Frankfurter Allgemeine Zeitung - Rezension
Frankfurter Allgemeine Zeitung | Besprechung von 14.06.2012

Trauer, Schmerz und Zärtlichkeit

Bobby Womack hat wohl mehr durchgemacht als alle anderen Soulsänger. Jetzt ist er zurück und stimmt einen faszinierend modernen Überlebensgesang an.

The bravest man in the universe", so knarzt es der achtundsechzigjährige Bobby Womack auf dem Titelsong seines Comeback-Albums, "is the one who has forgiven first." Der vom Leben gekerbten Stimme dieses Soulmannes zu lauschen, das ist ein bisschen so, wie über die Schrunden eines sehr alten, mächtigen Baumstammes zu fühlen. Nichts schmeichelt über die Zerklüftungen, Risse und Wundmale hinweg. Und doch kommt Ehrfurcht auf: Denn in Bobby Womacks Überlebensgesängen schwingt alles mit, was Soulmusik stark macht: Trauer und Zärtlichkeit, Schmerz und Zuversicht. Vor allem aber: Großmut.

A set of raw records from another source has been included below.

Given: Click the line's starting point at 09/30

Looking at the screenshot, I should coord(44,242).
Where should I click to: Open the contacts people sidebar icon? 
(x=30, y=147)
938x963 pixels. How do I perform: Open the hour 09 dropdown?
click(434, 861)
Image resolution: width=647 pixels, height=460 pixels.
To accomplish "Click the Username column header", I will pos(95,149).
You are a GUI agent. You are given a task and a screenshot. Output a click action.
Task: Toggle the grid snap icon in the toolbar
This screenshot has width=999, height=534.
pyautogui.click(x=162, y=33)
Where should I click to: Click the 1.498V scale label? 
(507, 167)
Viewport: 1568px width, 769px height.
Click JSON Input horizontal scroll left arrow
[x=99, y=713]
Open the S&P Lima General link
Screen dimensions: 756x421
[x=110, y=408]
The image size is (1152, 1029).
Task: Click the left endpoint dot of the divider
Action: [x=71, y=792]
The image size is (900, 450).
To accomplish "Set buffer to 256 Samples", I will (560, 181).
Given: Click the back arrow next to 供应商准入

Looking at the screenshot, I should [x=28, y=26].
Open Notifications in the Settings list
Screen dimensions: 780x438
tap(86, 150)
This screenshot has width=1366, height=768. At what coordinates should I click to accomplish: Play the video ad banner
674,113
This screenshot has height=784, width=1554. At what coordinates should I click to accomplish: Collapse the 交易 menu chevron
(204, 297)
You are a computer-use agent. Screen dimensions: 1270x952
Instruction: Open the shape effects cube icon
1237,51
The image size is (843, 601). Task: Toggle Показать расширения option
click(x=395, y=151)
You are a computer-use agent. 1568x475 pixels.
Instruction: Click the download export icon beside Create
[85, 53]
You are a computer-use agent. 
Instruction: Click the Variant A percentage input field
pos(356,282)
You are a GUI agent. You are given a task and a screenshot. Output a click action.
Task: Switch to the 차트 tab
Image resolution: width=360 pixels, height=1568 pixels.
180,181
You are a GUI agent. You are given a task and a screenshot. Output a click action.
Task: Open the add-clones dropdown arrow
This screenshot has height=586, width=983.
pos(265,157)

"Wo ein Herz schlägt, da lebt auch ein Traum", heißt es in einem der Songs von "The Bravest Man In The Universe", und dass Bobby Womack immer noch an diesen Traum glaubt, ist angesichts seiner Biographie nicht mehr unbedingt zu erwarten. Seine Freunde und Familienmitglieder sind ihm fast alle weggestorben, in jungen Jahren verunglückt, ermordet, an Drogen einfach krepiert. Sein Mentor Sam Cooke, sein Bruder Harry und zwei seiner Söhne starben einen gewaltsamen Tod. Und auch Bobby Womacks Karriere liest sich wie eine Aneinanderreihung von Verlusten - und von Songs, die diese Verluste elegant verpacken: "Nobody Wants You When You're Down And Out."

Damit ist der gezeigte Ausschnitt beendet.